I am getting a strange message when I read the paragraphs of a Word file. Here is the message: property claimed to start before zero, at -512! Resetting it to zero, and hoping for the best Here is my code. It happens on the createion of the new HWPFDocument. final POIFSFileSystem fileSystem = new POIFSFileSystem(new FileInputStream(file)); final HWPFDocument document = new HWPFDocument(fileSystem); The error occurs in org.apache.poi.hwpf.model.PropertyNode in the constructor : protected PropertyNode(int fcStart, int fcEnd, Object buf) { _cpStart = fcStart; _cpEnd = fcEnd; _buf = buf; if(_cpStart < 0) { System.err.println("A property claimed to start before zero, at " + _cpStart + "! Resetting it to zero, and hoping for the best"); _cpStart = 0; } } The -512 originates in a calculation done in org.apache.poi.hwpf.model. CHPFormattedDiskPage, where getStart(x) returns 1536 and fcMin is 2048. public CHPFormattedDiskPage(byte[] documentStream, int offset, int fcMin, TextPieceTable tpt) { super(documentStream, offset); for (int x = 0; x < _crun; x++) { boolean isUnicode = tpt.isUnicodeAtByteOffset( getStart(x) ); _chpxList.add(new CHPX(getStart(x) - fcMin, getEnd(x) - fcMin, getGrpprl(x), isUnicode)); } } I am using these jars, the latest version available to download using Maven2: poi-3.5-beta4.jar poi-scratchpad-3.5-beta4.jar It still seems to work, but I get a lot of these messages. NOTE: This message appears in bug 46220 but that bug does not seem to be related.
This warning is because our understanding of how the file's structure should work out, and how it has been found differs. If you're just reading stuff, you're likely to be ok. However, writing changes back out might break, as other things are likely to be wrong too. (It generally seems that ignoring the negative start and assuming it's zero lets most stuff work, but we're not entirely sure why) Any help figuring out where one of our assumptions is wrong, so we can handle this cleanly, are greatly appreciated!
*** Bug 46511 has been marked as a duplicate of this bug. ***
Sorry for the duplicate. Is there a good reason to leave this in the final libraries as it can be quite annoying when it occurs frequently. We are using it for text extraction and get it quite a lot.
See Comment #1. The warning remains because the problem remains
Nick, I understand your reasoning for the warning, but from a large scale deployed server side application that is simply extracting text from hundreds of thousands of word documents for indexing, this message creates a massive amount of noise and obscures other potentially important errors. You refer to comment #1 where you say "If you're just reading stuff, you're likely to be ok" so why does POI forcing a system.err when it is not aware of the higher level use case. At least can't you make the output conditional on some system property, so at least applications, for which this is not important, can disable it.

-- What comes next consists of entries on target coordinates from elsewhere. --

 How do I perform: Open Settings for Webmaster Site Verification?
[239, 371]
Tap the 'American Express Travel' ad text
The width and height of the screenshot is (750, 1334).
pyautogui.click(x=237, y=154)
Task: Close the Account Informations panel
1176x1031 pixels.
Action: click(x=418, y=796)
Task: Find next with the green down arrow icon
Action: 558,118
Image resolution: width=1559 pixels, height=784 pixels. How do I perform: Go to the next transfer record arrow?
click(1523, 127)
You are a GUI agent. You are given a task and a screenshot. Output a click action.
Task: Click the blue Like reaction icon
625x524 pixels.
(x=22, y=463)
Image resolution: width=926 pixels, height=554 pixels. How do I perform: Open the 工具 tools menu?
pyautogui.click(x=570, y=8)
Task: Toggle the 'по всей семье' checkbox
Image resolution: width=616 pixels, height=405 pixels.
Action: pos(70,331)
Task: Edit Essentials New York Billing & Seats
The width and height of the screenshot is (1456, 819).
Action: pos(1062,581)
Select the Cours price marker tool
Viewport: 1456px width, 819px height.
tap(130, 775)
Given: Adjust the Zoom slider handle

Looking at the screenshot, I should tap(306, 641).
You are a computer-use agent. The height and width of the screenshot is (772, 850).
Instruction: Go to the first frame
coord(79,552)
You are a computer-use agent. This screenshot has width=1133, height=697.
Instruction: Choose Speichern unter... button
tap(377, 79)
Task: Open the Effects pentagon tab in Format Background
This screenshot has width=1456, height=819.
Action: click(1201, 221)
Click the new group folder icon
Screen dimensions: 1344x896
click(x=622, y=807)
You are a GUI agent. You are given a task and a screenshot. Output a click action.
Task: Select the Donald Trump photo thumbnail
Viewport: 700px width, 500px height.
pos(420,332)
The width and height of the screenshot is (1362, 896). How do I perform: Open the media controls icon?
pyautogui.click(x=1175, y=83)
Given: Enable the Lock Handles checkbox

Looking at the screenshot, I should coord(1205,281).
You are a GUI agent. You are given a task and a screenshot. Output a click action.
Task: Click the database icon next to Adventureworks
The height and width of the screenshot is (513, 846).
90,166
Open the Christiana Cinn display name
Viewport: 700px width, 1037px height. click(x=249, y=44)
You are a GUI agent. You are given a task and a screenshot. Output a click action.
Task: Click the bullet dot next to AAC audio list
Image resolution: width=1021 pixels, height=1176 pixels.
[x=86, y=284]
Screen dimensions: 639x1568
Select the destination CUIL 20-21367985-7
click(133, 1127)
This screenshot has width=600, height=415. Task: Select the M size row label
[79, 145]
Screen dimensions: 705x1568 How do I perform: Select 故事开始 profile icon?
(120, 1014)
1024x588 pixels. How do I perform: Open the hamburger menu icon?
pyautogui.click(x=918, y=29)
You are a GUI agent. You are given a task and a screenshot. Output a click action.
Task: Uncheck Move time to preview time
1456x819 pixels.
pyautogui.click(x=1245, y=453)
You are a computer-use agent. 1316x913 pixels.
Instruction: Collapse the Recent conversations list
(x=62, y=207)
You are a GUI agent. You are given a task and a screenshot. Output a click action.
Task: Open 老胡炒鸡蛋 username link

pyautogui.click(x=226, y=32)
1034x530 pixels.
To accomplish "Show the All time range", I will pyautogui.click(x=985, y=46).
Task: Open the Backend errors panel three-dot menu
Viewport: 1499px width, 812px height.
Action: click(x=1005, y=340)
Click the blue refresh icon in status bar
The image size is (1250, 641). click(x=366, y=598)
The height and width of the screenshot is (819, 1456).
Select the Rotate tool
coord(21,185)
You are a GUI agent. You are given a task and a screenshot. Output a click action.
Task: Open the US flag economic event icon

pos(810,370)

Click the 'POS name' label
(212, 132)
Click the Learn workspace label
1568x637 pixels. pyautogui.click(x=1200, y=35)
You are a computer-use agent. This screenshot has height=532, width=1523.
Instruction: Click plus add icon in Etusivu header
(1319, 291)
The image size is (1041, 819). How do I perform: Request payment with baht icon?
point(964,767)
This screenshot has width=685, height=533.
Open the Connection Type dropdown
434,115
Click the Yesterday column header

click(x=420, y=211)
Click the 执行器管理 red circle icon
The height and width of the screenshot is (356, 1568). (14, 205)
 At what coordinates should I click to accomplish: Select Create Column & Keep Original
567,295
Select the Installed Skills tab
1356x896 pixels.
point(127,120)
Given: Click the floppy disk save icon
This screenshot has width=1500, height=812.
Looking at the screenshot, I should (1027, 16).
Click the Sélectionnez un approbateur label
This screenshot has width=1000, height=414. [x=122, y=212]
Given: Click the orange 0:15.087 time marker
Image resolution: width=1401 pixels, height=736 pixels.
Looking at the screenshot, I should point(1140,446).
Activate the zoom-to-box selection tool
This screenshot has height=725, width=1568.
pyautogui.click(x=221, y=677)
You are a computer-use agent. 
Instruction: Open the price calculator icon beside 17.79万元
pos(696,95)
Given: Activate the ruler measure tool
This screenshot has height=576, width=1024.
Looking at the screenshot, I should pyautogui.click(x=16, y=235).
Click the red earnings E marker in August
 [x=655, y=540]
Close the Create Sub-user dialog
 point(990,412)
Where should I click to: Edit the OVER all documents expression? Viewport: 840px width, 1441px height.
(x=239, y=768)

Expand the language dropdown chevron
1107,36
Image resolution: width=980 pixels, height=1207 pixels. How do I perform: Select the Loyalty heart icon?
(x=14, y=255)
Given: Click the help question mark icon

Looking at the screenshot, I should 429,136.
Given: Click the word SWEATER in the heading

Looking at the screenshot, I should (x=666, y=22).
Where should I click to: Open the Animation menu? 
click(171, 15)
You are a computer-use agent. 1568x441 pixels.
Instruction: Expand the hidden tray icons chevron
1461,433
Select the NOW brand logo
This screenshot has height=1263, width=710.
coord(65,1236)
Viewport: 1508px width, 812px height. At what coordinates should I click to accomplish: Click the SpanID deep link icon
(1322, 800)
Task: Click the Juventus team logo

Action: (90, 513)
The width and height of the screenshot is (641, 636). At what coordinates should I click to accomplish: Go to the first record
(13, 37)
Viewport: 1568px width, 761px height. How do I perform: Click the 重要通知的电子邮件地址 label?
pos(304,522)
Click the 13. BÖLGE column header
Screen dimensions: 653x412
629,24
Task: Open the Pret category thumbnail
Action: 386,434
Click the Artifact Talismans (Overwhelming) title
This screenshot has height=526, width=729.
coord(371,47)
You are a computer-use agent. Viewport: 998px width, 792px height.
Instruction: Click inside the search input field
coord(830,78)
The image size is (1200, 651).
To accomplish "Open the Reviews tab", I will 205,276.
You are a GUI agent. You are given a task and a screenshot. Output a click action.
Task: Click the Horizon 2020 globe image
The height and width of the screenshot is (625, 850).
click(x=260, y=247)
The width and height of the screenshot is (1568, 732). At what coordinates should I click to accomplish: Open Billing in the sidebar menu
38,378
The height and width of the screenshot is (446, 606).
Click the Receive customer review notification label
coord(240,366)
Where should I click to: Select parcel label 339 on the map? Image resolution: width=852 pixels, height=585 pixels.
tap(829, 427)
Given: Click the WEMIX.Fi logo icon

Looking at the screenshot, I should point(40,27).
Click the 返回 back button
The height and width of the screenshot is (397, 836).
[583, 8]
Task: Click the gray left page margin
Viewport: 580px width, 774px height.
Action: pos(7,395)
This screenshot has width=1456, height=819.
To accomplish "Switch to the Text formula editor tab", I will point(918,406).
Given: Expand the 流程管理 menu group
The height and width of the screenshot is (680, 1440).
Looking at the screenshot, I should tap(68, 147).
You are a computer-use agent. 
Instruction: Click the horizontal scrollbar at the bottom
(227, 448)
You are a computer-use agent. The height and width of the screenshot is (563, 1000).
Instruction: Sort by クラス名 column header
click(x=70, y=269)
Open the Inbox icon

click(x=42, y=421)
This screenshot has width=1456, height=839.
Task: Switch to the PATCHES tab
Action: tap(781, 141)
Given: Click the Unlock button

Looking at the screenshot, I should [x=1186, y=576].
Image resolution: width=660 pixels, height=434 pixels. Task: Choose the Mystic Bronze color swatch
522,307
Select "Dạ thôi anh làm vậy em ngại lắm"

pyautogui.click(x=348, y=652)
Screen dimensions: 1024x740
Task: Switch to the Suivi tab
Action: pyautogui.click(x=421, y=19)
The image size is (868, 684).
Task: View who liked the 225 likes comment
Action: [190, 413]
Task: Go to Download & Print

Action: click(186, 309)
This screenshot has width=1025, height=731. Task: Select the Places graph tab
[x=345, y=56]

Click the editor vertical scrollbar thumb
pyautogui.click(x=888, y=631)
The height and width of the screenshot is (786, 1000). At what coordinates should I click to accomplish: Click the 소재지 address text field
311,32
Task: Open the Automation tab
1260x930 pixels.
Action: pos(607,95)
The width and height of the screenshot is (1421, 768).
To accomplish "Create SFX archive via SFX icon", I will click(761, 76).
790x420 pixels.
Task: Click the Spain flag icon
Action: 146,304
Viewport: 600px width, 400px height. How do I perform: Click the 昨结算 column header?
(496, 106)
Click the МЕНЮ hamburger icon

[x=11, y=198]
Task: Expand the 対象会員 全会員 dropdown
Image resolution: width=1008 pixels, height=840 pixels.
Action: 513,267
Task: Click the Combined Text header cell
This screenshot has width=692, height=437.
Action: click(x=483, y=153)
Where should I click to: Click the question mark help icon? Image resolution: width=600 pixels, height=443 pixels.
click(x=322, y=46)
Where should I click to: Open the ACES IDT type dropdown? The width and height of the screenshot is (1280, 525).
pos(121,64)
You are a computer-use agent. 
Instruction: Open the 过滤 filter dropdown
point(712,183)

The same applies to the error in SectionTable.java System.err.println("Your document seemed to be mostly unicode, but the section definition was in bytes! Trying anyway, but things may well go wrong!"); You also say that read-only case should be fine.
Part of the hope is that with an annoying enough error, someone'll be motivated to get around to fixing the underlying issue... There really is something screwy going in which needs to be fixed, and hiding the error is just papering over the cracks :(
Can you attach the problematic document? Without it we can't do much to figure out what's wrong. Yegor
No update for a long time and there is not much we can do without a sample document, therefore closing this as WONTFIX for now, please reopen with a sample document if this is still an issue with a recent version of POI.